私たちはこうした考えを具体的に実現し、済州道と私たちすべてが幸福になるために、既存の方式とは異なり、本書の題名をセレンディピティと定めた。かなり挑発的である。とりわけ、西洋的思考が私たちを蚕食してしまって以降、理性と合理的思考を論じること以外は容認しがたい実情においては、なおさらである。また理論的に見ても、セレンディピティが強調する「偶然」のみに焦点を合わせることには無理がある。

限界があることは承知している。しかし、偶然でないものがどこにあろうか。あなたが今この文章を読むことになったことも、筆者たちが互いに出会い、この研究を行い、この本を執筆することになったことも、すべて偶然である。

そうだ。人生は偶然である! ところが、その偶然のために、ある者は幸福になり、ある者は不幸になる。運命のせいか。運のせいか。百歩譲って、運のせいも運命のせいもあるとしよう。ならば、その運と運命を運用し、運と運命の萌芽(萌芽)を受け入れて人生へと発芽させるのは、いったい誰なのか。

際限なく、運と運命と他人、他人、他人のせいにばかりしてよいのか。憎かろうが可愛かろうが私の人生であり、嫌だろうが好きだろうが私の人生である。そうだ、我が咎なり。我が咎なり。
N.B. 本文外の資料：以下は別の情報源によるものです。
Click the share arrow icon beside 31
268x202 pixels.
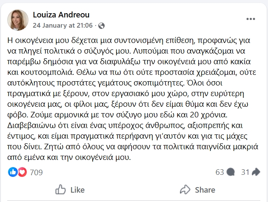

我が咎にてありける! すべては私のせいである。私から変えてみよう。私から変わってみよう。

再び! 人生は偶然である。しかし偶然もまた私から出発する。ある者は幸福になり、ある者は不幸になる。幸福も不幸も私のせいである。どうせなら幸福になろう。幸福な人生を作ろう。すべては私のせいであり、私が行った分だけ成し遂げられる。

そしてまた! 人生は偶然である。良いことも来れば悪いことも来る。良いからといって必ずしも良く終わるわけではなく、悪いからといって必ずしも悪く終わるわけでもない。

それゆえ、私たちに必要なのはまさにセレンディピティ、すなわち偶然を成功へと変える力である。

本稿では、これについて綿密に考察しようと思う。まず「私・此処・今」に見出した実存的立場、これを拡張する共感と感応、そしてこれらを包摂するセレンディピティが重要であると判断し、考察を行った。

私たちはそれぞれ数年にわたり、世界を見る枠組みについて研究してきた。そしてこの一年間は、共同で世界を見る枠組み、共通の法則について研究してきた。その間、これに関連する共同論文数編を登載学術誌に発表し、関連書籍も刊行しながら、研究の客観性を高め、内的な成熟を図ってきた。そうしたなかで、済州道に関連する研究に着手することとなった。

かなり挑戦的である。済州に関する既存の書籍は数多くあるが、私たちが書いた本はそれらとは異なる。また問題解決に関連する文章も多いが、私たちの文章は既存の文章とも異なる。もちろん新しい道を切り開くために、私たちは既存の研究と文章を可能な限り渉猟しようと努めた。とりわけ崔先生は、あちこちの図書館を回って熱心に資料を探し、時には済州島まで飛行機で飛んで資料を探しながら関連人物たちに会った。こうして集めた資料をもとに、私たちは毎週数回会って関連する議論を重ねた。

実のところ、時間と経済的な余裕がもっとあれば、より完成度の高い成果物を作ることができただろう。しかし、既存とは異なる方式のものを既存とは異なる視角から取り組もうとする私たちにとって、完璧な仕上げは端から無理であった。どれほど勤勉に、どれほど最善を尽くしても、時間が絶対的に不足していた。しかも、済州発展研究院との約束による定められた期限を超えるわけにもいかなかった。

本書を執筆する途中、同じ主題で研究財団の登載誌に論文を発表した。審査者のなかには新たな試みであると認める者もいたが、一部は懐疑的な見解を示した。予想はしていた。既存の枠組みで考えれば受け入れがたい部分が多い。そのうえ、既存の枠組みを乗り越え、反駁しうるほどの論理的緻密さと理論的精密さも備えていなかった。

しかし、新しさは安易な踏襲からは生まれないことを、私たちはよく知っている。